◆ GIVEN INFORMATION ◆
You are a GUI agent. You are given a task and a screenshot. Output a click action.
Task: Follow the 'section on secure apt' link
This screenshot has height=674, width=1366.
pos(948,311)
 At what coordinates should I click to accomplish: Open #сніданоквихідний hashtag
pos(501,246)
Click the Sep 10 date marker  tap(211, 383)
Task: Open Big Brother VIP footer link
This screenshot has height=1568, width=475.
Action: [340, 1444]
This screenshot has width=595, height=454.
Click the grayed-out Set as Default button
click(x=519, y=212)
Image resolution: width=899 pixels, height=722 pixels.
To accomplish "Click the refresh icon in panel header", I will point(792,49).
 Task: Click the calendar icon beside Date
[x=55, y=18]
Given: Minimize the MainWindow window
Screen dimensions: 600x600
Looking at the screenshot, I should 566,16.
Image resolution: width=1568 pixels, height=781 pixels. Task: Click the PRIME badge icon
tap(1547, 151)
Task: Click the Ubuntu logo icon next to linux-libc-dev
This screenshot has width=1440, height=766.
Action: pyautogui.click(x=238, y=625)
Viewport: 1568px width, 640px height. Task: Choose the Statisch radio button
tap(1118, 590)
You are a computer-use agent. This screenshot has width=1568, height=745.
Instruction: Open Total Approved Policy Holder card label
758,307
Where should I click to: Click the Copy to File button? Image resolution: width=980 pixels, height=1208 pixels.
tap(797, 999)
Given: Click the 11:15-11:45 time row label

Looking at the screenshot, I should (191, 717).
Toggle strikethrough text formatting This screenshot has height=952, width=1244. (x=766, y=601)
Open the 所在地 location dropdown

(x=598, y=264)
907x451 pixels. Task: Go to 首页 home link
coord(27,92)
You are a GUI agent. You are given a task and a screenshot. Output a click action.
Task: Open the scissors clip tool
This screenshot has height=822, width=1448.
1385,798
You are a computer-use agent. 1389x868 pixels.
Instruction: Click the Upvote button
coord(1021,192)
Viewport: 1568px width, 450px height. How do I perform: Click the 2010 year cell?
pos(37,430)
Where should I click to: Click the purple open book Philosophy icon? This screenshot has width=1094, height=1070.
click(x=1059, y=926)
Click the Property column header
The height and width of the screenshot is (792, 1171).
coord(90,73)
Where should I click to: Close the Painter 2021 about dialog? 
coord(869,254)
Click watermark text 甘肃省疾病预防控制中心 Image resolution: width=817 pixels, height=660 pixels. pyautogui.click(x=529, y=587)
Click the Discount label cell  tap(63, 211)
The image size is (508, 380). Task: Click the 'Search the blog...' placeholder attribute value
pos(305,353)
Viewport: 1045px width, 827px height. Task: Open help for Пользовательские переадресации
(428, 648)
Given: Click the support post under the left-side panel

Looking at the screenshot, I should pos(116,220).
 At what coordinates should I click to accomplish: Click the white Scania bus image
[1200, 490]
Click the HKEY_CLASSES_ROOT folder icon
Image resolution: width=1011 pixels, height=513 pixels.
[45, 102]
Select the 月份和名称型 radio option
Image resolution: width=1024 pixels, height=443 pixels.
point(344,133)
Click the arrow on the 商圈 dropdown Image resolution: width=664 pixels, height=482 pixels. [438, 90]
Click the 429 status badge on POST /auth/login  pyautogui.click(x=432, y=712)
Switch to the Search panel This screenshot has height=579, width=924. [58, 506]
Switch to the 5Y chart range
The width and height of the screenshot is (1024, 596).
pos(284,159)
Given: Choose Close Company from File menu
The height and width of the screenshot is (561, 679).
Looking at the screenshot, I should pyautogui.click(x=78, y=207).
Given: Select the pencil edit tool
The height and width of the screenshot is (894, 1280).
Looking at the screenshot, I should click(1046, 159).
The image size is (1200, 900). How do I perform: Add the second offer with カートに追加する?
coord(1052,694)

◆ WHAT TO PRODUCE ◆
Above are the records. Identify each line that contains the word "header".

◆ FINISHED EXERCISE ◆
To accomplish "Click the refresh icon in panel header", I will point(792,49).
Click the Property column header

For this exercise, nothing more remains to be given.